“The 1976 Bicentennial is not going to be invented in Washington, printed in triplicate by the Government Printing Office [and] mailed to you by the United States Postal Service.”
– Richard M. Nixon, U.S. President
Most folk probably know that yesterday was Argentina’s bicentennial. Well, one of them. It was the 200th anniversary of the start of the Revolución de Mayo, which eventually led to independence, six years later. So there’ll be another one on July 9, 2016, if I understand the approach here. For me, this was my second bicentennial, having just graduated from high school when the U.S. celebrated. Definitely different approaches – or perhaps it’s simply because I was in a small city when that one happened, and here I am in Argentina’s capital. A long, five day weekend of lots of milling about in the streets and cheering for one thing or another seemed to be the primary approach.
Both Av. 9 de Julio and Av. de Mayo were blocked off officially, but pretty much every other street surrounding the “center point” of the obelisco was simply blocked off by the crowds. Monday and Tuesday crowd estimates topped two million people – whether or not that’s true I don’t know, but there were a whole lotta folk out there. I spent part of the afternoon on Sunday out checking out the parades and various other activities until pouring rain started up and I headed home for the rest of the eve.

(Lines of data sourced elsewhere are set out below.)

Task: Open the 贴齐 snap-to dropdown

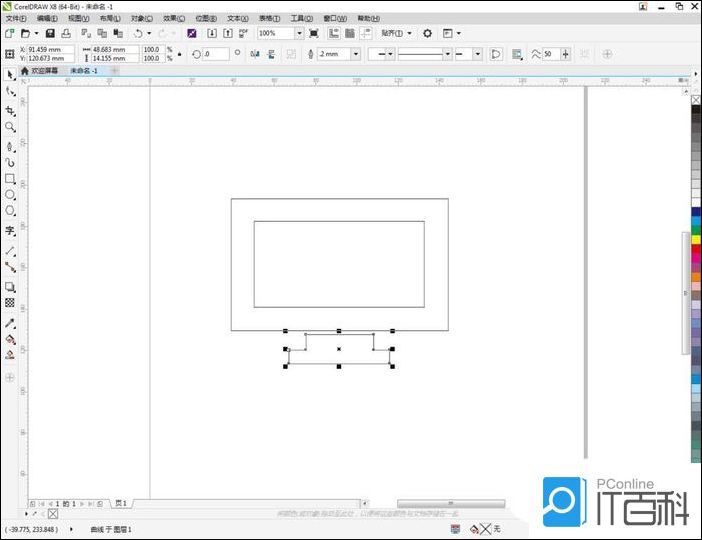Action: [395, 33]
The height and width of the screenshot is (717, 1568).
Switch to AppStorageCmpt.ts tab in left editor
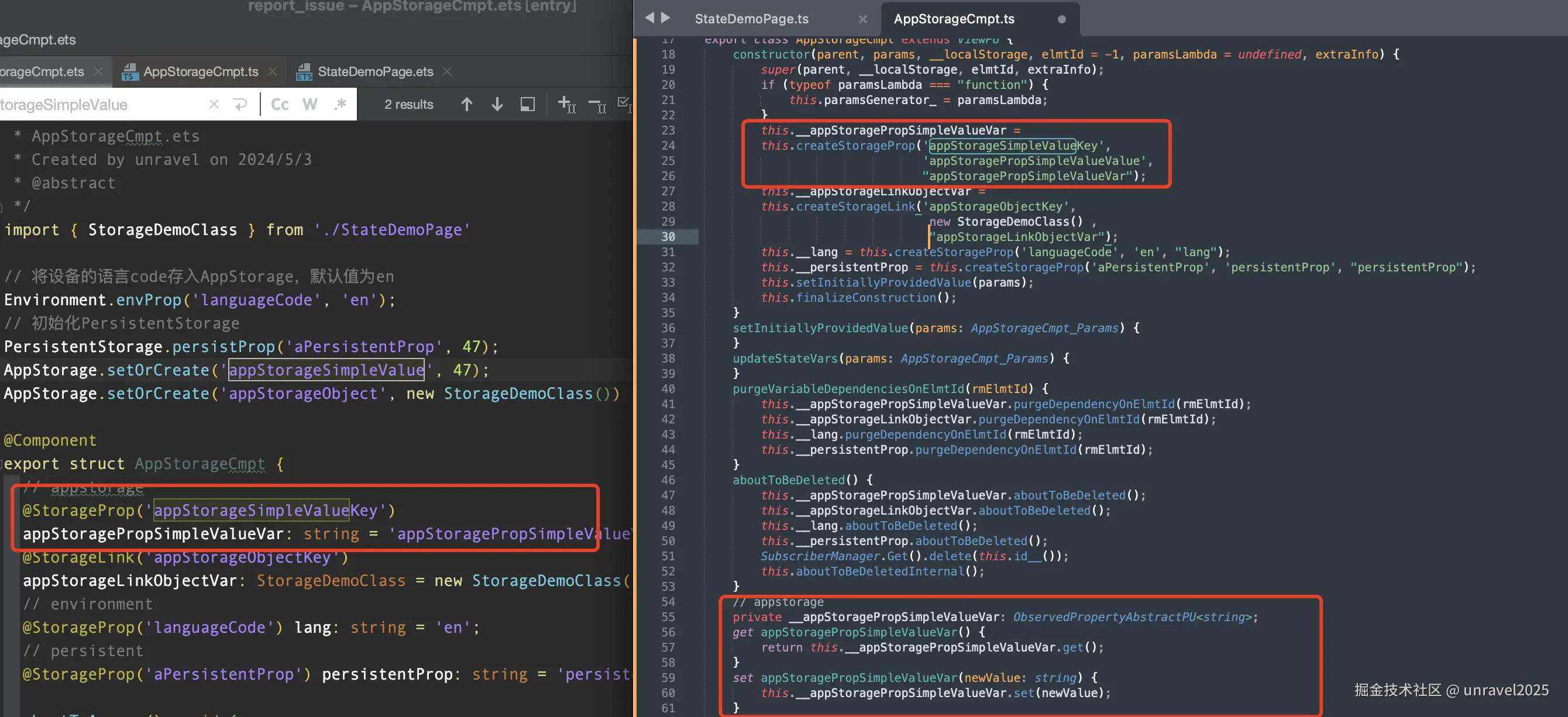200,71
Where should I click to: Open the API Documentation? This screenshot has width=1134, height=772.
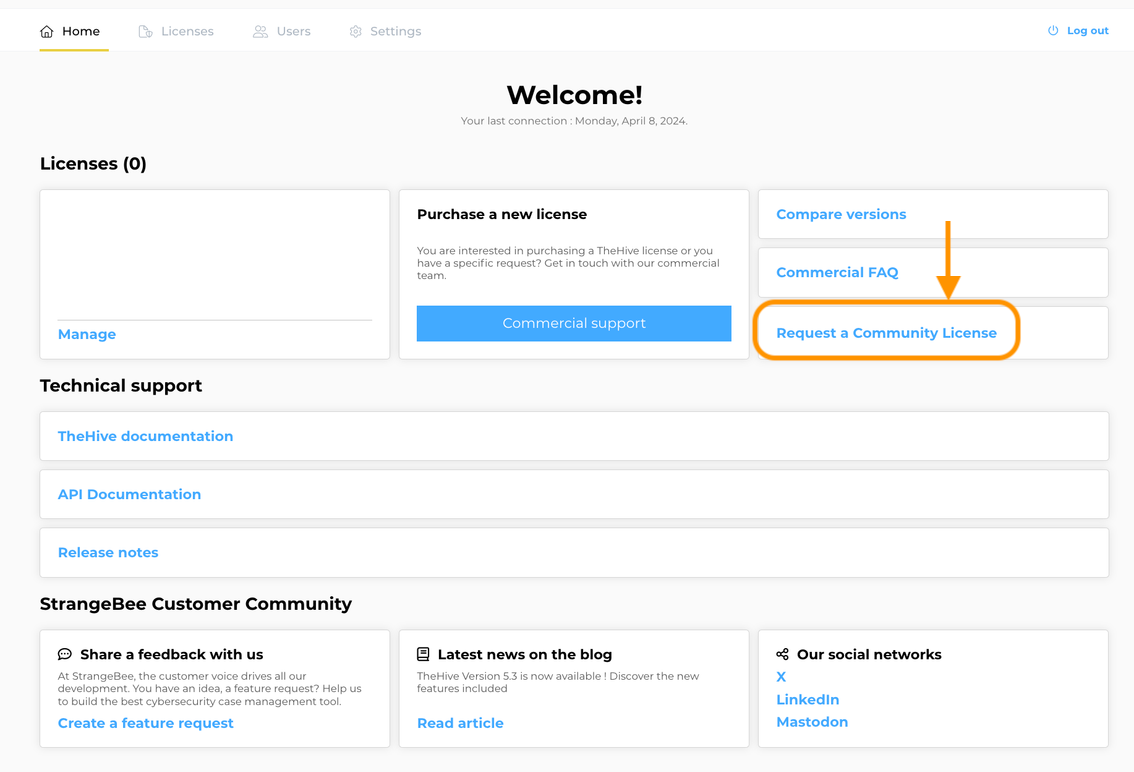coord(129,494)
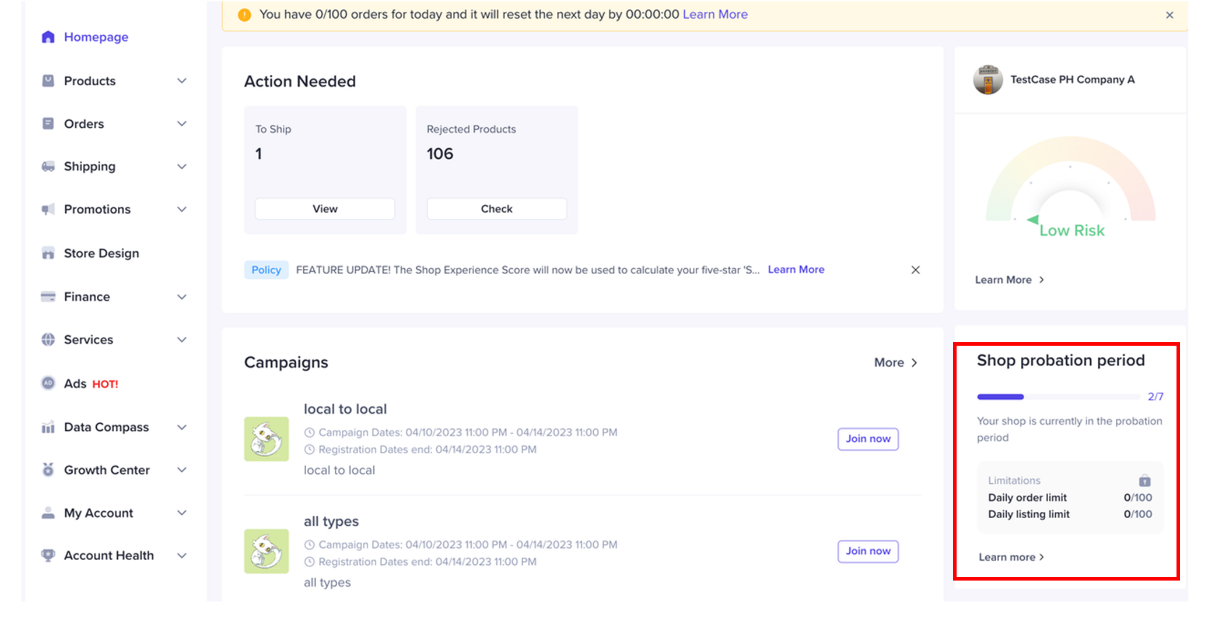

Monday night Henry and I headed into the center of it all for various folklore and symphonic concerts, and the broadcast of the Argentina-Canada soccer match – we managed to slowly edge our way quite close to the stage over time – but after 4½ hours of that I’d had enough and wedged my way back out – he stayed for a few more hours, particularly for some of the folklore groups he wanted to hear. I watched on t.v.
Last eve the crowd estimates were climbing and the thought of facing it again was too much – I went to dinner with a friend while Henry headed off with a group of his friends – they didn’t even get close to where they wanted to be – and then we met up at home and watched the rest on the tube. Here, some random photos from my two days out there in the sardine can. Hmmm… Colombia’s 200th comes up in a couple of months… followed by Mexico, Chile and Paraguay over the next year.
I guess you felt you just HAD to mention the Argentina/Canada football/soccer match! I resent that; as a Canadian I take it personally.
The problem is most of the world plays and practices “football”. They’re good at it. We, on the other hand, play soccer.
As the score (6-0, I believe) showed, two entirely different games!
It was pretty hard to avoid the match here! And most of the world plays futbol. As an estadounidense, I assert that “football” is an entirely different thing and a much more interesting game…. There, I said it!